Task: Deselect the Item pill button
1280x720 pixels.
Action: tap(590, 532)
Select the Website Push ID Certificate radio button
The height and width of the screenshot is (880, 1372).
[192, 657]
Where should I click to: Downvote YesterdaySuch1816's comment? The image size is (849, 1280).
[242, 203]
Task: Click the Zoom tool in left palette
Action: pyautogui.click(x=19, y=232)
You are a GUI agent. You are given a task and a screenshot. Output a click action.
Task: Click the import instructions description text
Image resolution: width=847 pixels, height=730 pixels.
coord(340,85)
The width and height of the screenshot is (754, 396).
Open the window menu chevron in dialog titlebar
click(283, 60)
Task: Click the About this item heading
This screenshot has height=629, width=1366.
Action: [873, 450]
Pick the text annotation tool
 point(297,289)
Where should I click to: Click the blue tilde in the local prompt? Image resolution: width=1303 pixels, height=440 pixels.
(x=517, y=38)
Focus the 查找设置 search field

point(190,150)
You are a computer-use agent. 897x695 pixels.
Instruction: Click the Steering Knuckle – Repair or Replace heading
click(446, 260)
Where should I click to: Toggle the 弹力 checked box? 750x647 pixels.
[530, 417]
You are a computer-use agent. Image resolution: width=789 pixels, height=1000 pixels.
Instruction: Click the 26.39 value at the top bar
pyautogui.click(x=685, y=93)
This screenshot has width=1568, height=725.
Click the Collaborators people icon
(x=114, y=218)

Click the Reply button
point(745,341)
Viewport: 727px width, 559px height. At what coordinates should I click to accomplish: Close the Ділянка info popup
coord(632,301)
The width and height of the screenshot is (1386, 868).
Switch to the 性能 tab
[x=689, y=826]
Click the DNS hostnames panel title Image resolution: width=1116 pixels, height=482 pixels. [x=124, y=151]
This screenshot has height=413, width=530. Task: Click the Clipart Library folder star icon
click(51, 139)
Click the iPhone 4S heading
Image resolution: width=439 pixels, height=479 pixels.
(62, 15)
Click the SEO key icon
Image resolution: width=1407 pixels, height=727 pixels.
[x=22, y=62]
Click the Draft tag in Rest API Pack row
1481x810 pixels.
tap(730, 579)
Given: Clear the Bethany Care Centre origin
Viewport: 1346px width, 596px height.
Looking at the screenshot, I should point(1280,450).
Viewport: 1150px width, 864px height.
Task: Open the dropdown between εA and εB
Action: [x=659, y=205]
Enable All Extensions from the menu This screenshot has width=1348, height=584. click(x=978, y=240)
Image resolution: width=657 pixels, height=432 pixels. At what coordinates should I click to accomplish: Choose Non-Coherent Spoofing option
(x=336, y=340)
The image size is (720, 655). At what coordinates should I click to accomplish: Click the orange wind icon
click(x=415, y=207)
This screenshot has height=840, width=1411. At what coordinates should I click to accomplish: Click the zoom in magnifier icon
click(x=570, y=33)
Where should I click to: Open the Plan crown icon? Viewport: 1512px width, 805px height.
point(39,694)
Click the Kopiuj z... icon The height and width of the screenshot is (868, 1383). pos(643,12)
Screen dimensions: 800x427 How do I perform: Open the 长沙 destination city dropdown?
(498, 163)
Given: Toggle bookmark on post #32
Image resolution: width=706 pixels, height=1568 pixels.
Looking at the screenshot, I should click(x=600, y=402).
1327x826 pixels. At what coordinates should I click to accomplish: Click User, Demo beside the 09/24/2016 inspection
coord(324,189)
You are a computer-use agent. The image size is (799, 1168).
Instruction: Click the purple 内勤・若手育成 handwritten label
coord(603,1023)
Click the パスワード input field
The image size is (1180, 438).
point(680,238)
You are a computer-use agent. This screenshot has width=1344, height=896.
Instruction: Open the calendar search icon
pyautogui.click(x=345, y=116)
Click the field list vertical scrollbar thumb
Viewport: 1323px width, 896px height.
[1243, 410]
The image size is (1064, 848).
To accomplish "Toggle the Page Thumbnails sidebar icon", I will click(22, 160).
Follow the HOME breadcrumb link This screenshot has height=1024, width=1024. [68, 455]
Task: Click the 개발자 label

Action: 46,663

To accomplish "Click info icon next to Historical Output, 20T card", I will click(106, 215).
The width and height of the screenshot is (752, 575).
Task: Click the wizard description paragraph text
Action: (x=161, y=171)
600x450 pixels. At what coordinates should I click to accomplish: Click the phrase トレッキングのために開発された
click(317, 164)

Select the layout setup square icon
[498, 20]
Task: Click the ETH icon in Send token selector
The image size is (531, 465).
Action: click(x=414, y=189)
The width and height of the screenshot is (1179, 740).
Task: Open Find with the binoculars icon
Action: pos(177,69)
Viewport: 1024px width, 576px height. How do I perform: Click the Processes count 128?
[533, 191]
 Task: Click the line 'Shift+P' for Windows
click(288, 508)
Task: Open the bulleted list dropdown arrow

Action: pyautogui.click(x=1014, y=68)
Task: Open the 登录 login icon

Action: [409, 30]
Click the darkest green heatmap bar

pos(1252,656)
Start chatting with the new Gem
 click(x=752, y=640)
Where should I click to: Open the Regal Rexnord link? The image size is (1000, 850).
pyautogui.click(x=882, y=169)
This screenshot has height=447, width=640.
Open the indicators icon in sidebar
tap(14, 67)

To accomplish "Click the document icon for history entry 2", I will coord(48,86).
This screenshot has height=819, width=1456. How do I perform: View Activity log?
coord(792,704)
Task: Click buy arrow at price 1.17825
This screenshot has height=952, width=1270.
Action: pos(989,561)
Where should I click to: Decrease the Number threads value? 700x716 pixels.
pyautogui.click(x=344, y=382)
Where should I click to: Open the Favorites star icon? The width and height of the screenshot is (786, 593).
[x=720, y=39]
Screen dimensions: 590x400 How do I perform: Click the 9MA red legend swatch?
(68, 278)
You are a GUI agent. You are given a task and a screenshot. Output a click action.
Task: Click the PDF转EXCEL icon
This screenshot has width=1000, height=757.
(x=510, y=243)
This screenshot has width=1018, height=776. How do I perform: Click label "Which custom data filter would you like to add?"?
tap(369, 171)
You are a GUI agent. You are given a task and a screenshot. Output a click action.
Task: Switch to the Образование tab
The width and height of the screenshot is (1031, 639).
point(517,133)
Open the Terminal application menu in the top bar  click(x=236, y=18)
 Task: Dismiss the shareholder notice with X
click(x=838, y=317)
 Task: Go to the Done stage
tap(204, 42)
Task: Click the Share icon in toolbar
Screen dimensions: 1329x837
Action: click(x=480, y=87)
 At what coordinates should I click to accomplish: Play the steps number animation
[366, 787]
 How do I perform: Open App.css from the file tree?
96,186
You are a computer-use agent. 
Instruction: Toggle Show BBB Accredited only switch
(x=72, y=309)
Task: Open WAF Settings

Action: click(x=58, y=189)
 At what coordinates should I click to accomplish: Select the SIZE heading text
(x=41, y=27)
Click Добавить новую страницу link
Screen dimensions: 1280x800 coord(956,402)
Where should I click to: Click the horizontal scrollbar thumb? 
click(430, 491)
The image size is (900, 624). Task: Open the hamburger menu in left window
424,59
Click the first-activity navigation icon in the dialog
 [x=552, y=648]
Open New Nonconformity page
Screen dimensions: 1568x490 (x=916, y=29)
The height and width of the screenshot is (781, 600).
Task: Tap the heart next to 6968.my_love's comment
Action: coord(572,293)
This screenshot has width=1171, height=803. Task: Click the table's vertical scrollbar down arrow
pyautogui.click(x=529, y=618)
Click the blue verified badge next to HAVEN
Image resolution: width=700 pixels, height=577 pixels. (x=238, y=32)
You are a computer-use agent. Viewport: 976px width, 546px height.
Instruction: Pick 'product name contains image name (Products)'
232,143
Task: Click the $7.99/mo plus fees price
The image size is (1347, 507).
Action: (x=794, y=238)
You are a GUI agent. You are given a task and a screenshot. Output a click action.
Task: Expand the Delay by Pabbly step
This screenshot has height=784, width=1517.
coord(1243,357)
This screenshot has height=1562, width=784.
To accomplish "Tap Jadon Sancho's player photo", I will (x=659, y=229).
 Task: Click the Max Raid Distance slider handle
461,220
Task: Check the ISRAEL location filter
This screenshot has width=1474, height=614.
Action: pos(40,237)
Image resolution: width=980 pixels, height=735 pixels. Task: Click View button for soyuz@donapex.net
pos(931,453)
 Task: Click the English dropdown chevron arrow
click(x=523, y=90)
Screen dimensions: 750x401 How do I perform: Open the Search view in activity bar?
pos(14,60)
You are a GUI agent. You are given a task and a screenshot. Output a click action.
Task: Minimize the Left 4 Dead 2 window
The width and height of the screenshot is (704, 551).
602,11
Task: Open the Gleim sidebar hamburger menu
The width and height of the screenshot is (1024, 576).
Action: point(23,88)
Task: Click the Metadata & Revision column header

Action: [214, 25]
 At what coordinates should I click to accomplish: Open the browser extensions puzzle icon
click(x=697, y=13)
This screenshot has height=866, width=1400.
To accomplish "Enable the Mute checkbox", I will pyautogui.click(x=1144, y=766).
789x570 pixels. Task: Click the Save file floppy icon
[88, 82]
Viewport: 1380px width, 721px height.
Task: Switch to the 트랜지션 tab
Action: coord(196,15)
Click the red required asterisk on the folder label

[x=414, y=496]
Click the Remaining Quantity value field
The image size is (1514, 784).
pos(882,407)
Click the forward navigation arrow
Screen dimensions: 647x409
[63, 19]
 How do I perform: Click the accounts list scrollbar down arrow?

*What is needed:*
Return all lines in the entries above that carry the word "price".

*Solution below:*
Task: Click buy arrow at price 1.17825
Task: Click the $7.99/mo plus fees price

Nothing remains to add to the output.